Quizás
Mikel Lejarza
Toulouse
de todo un poco
NUESTRA Semana Santa, aunque mucho más antigua, se empapó bien de contrarreformismo. Eso, que tan claro está en los libros de Historia del Arte, se ve en vivo en las calles de nuestros pueblos y ciudades estos días. El alma del barroco se resume, a mi entender, en una aspiración a no renunciar a nada. Ése fue el nervio de la Contrarreforma, que tomó las críticas razonables de la ruptura protestante, pero sin apartarse un ápice de la tradición: de ahí sus volutas y gráciles contorsiones.

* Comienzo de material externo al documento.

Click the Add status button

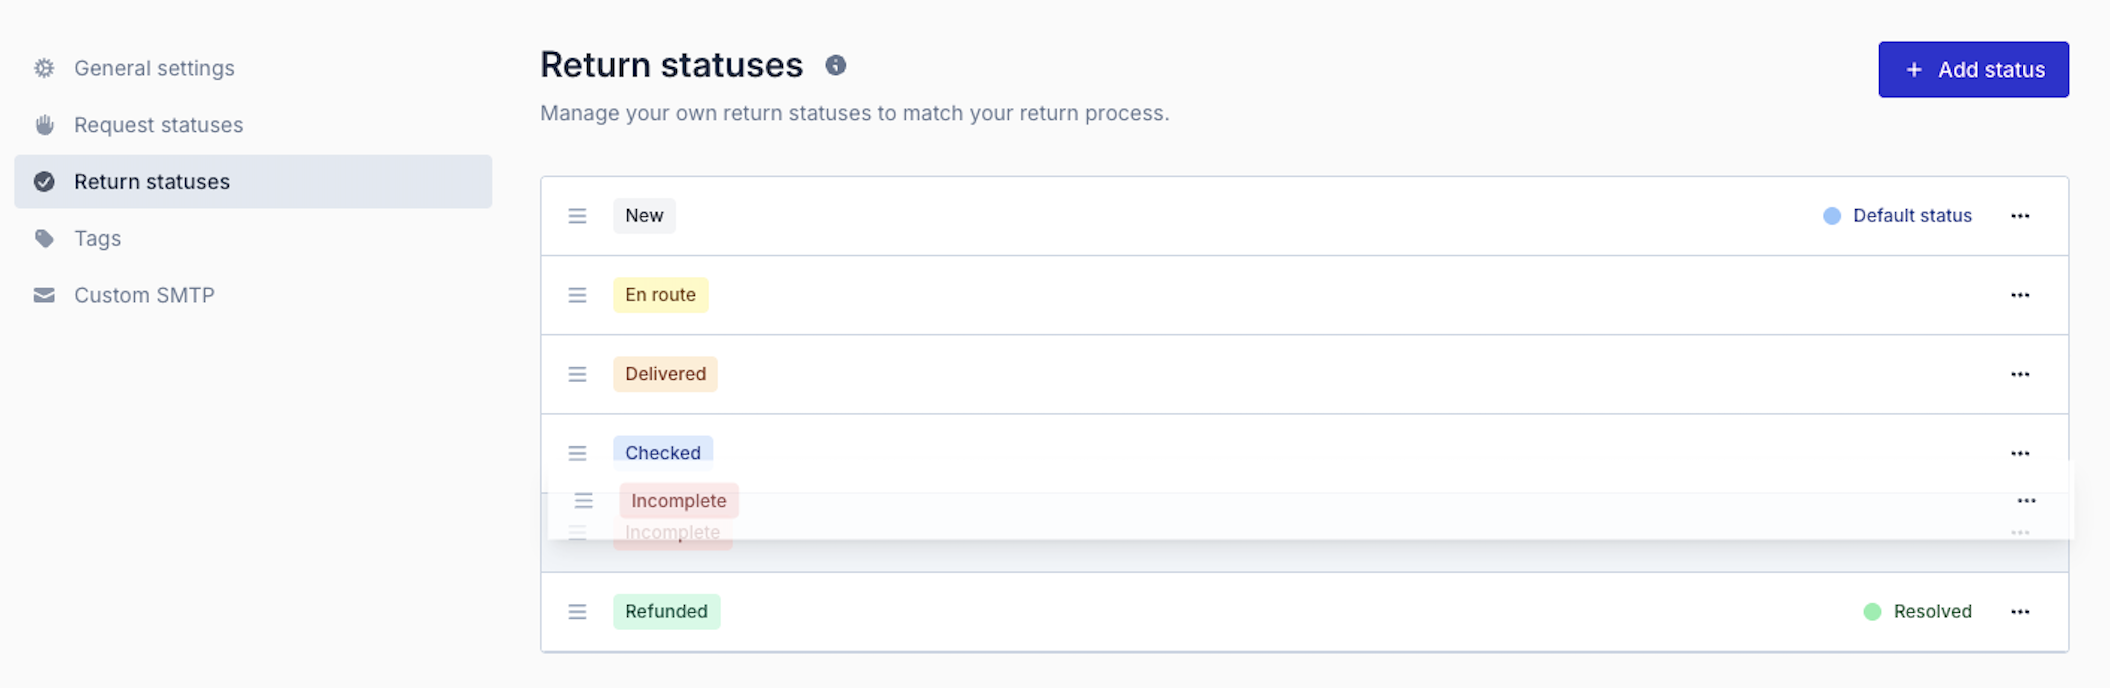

En la Iglesia, de múltiples moradas, hay otros espiritualidades, y muchas aspiran al absoluto a través de la renuncia y la línea recta. Cuánto le debemos al Císter, por ejemplo. Pero la Semana Santa es la exacerbación de lo barroco. Procesiones que representan la Pasión y que son, a la vez, una fiesta no podrían ser simples. Para entender esta paradoja central, Pedro Muñoz Seca hizo su copla: "Virgen de la Macarena, / ponte la cara bonita / que ya sabemos to er mundo / que el Domingo resucita".

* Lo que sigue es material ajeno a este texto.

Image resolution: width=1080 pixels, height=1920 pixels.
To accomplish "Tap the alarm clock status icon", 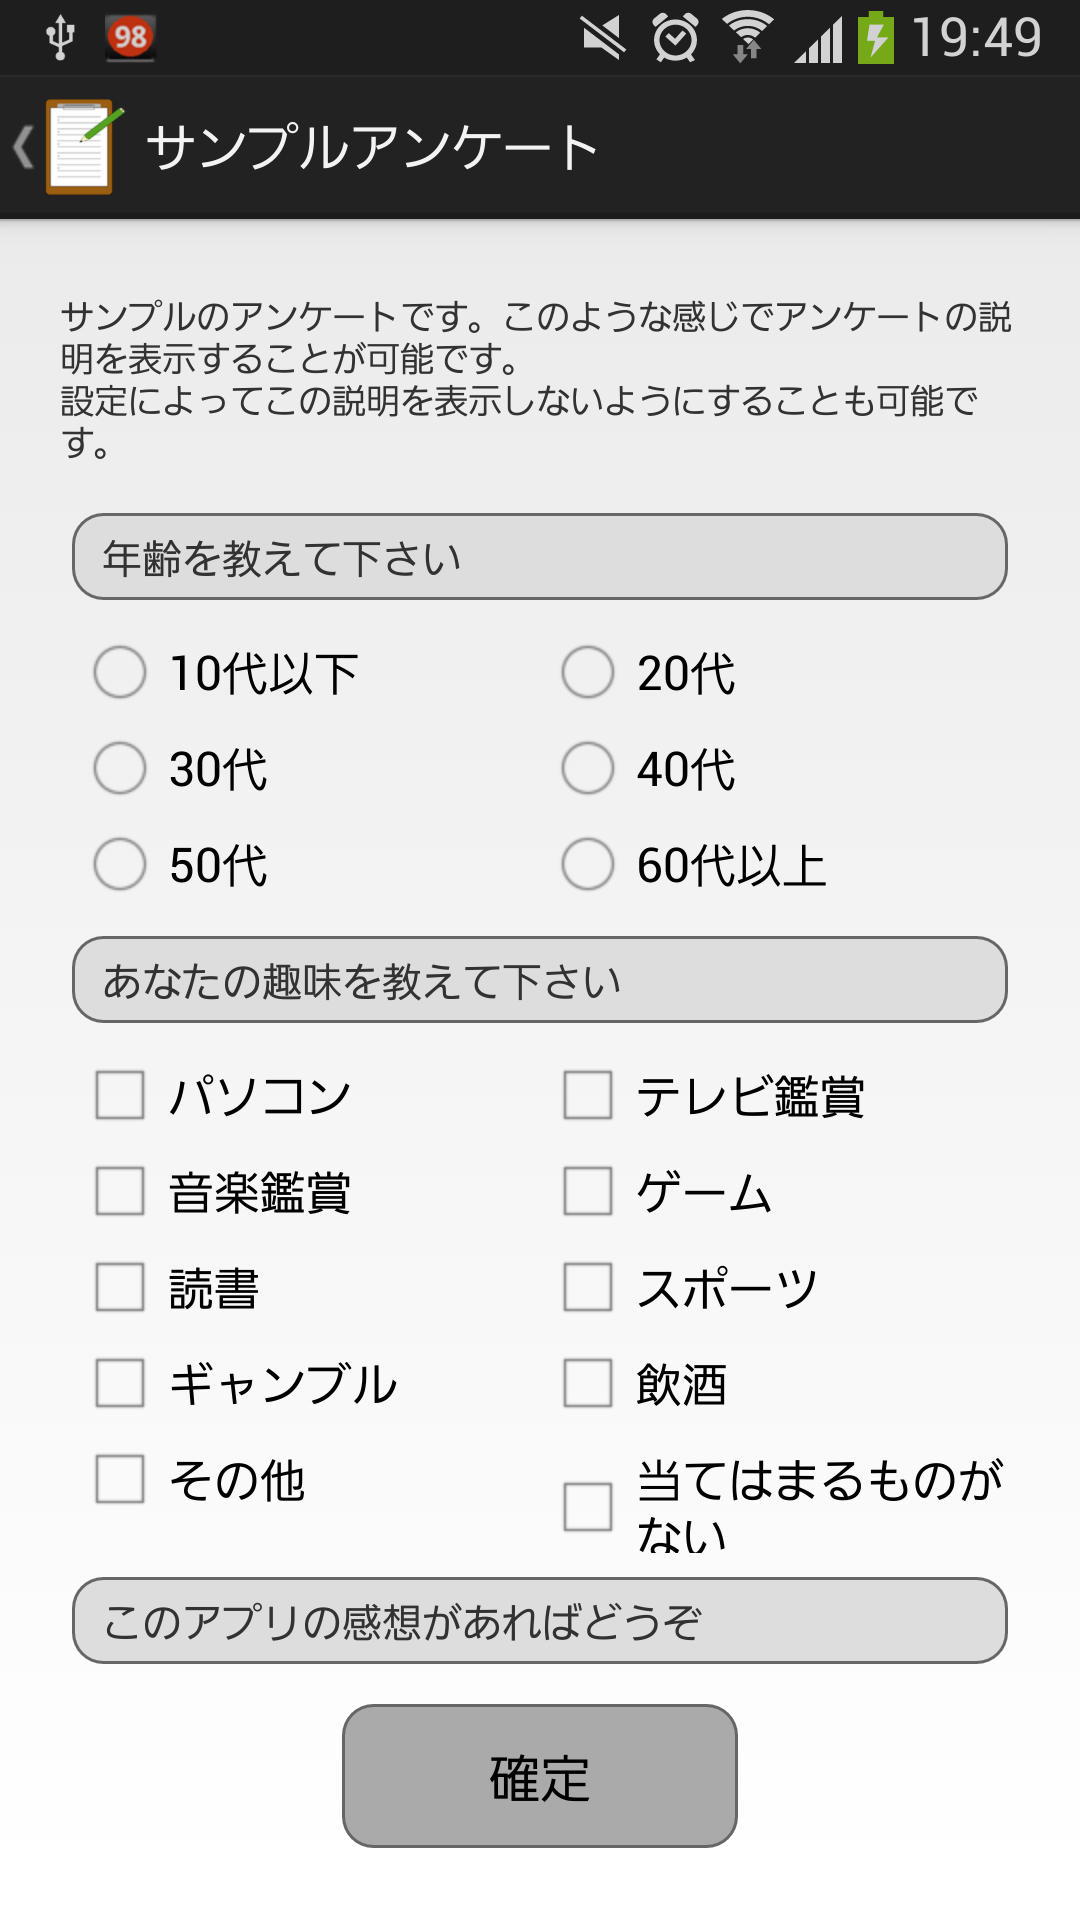I will (676, 38).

A partir de ahí las paradojas se precipitan en constantes cataratas, y las sostienen, combadas, las columnas salomónicas de los varales de los palios, y las etéreas del humo de las velas y el incienso, y el marfil blando de la candelería -cuyos goterones de cera hacen un floreo frágil y efímero-, y los alambicados trazos de los sinuosos recorridos procesionales. La mezcla de ascetismo y estética se desborda a cada paso, mas se contiene, sin embargo, en unas noches que, inexplicablemente, se vuelven íntimas.
Cualquier sentido -la vista, el tacto, el olfato…- está asediado por tantas incitaciones contradictorias que acaba multiplicado. Rememoren la música: desde las bandas, tan abultadas, hasta la rota y sola saeta. En medio, suspiros, susurros, aplausos, chisteos, tintineos de plata, oraciones, jaculatorias, roces de sedas...
El nazareno que, tras el velillo, reza, se agota, se exalta, saluda a un conocido, contempla nostálgico la ciudad de su juventud, sonríe al ver a los adolescentes de hoy, vuelve a rezar, da cera, oye cientos de fragmentos de conversaciones, anda un poco, vuelve a pararse interminablemente y va culminando su recorrido, está uniendo, lo sepa o no, unos extremos tan dispares que sólo caben en los latidos del corazón. Todo acaba a los pies del Cristo y de la Virgen, desde la inmensa luna llena hasta las mínimas molestias del cansancio. La Semana Santa no renuncia a nada.